----- RECORD SET -----
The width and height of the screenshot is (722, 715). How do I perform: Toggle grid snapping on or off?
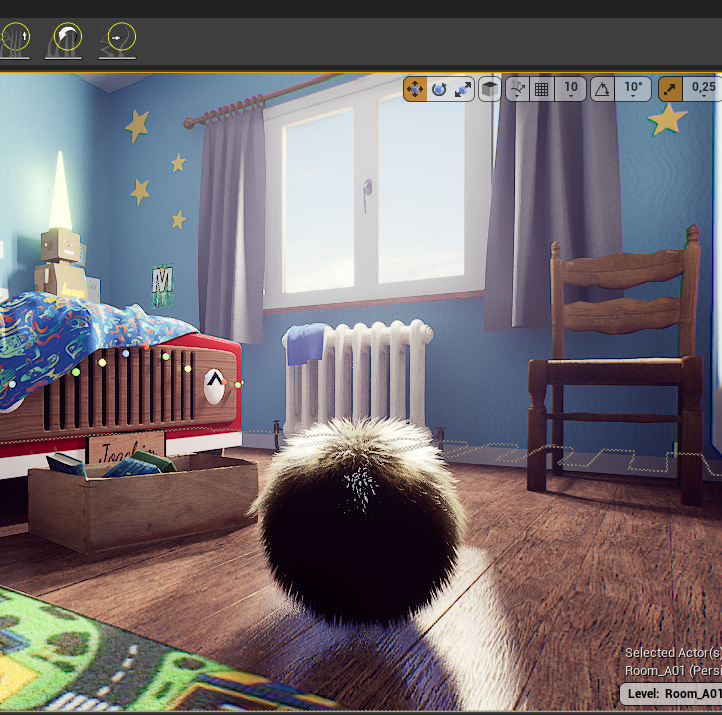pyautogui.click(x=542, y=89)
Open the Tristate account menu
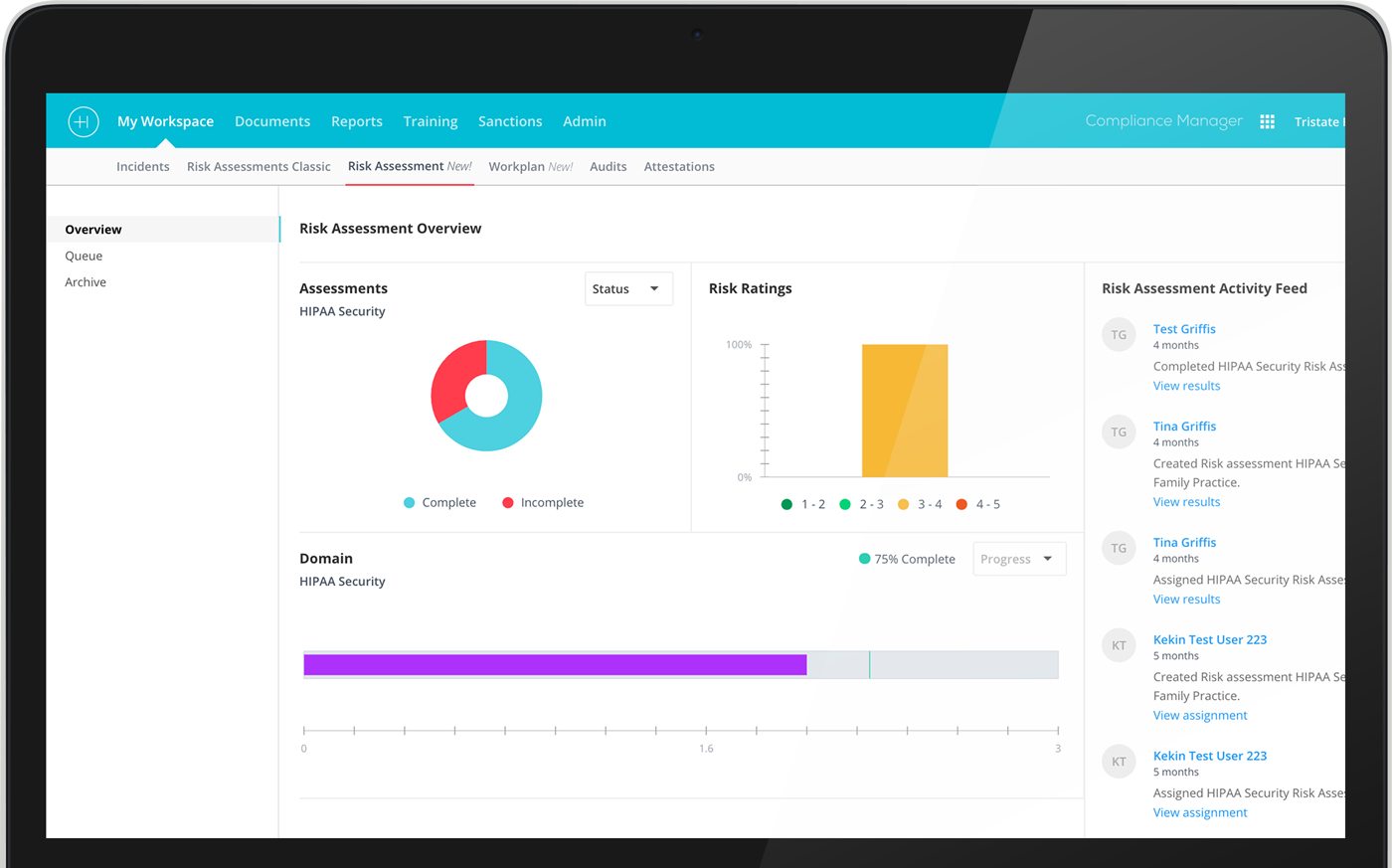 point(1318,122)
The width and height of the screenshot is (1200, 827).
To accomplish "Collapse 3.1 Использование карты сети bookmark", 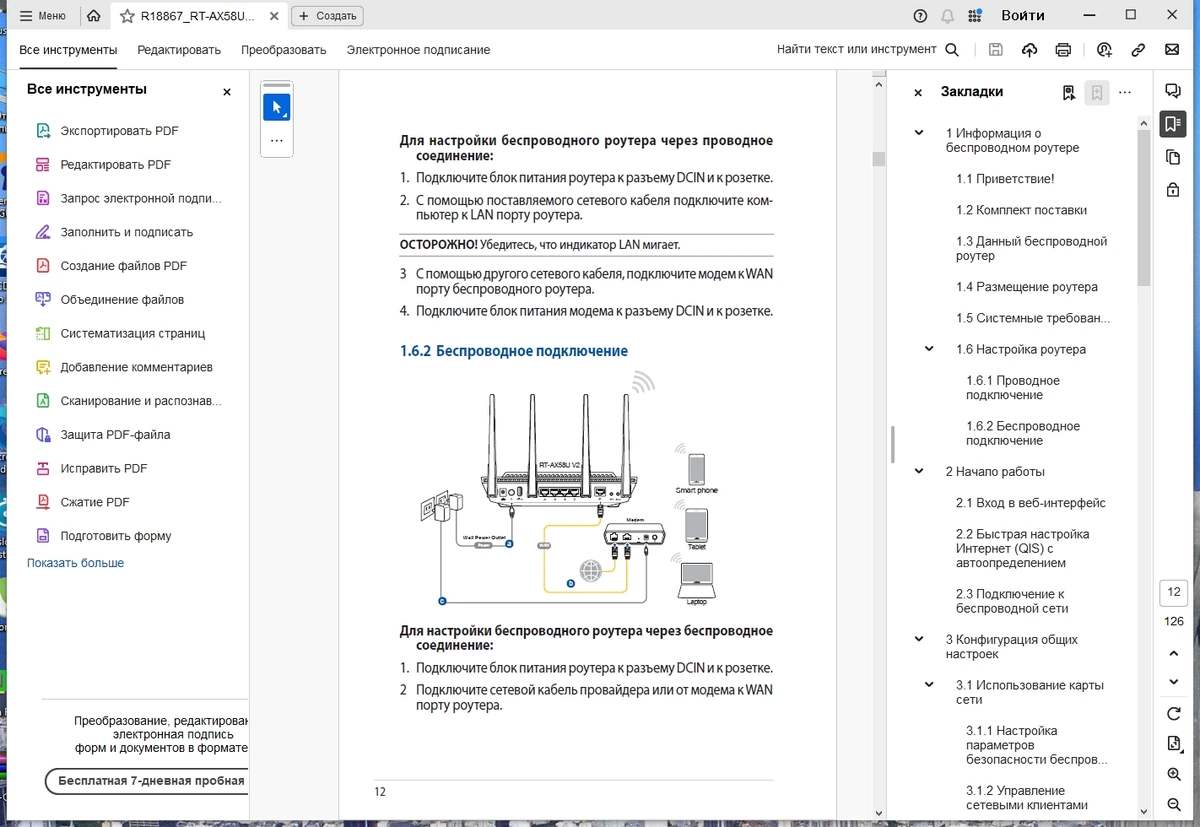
-----
WRITTEN EXERCISE :: Extract every line of the data above that contains the string "height", treating uppercase and lowercase as different.

EXERCISE SOLUTION ::
The width and height of the screenshot is (722, 715). How do I perform: Toggle grid snapping on or off?
The width and height of the screenshot is (1200, 827).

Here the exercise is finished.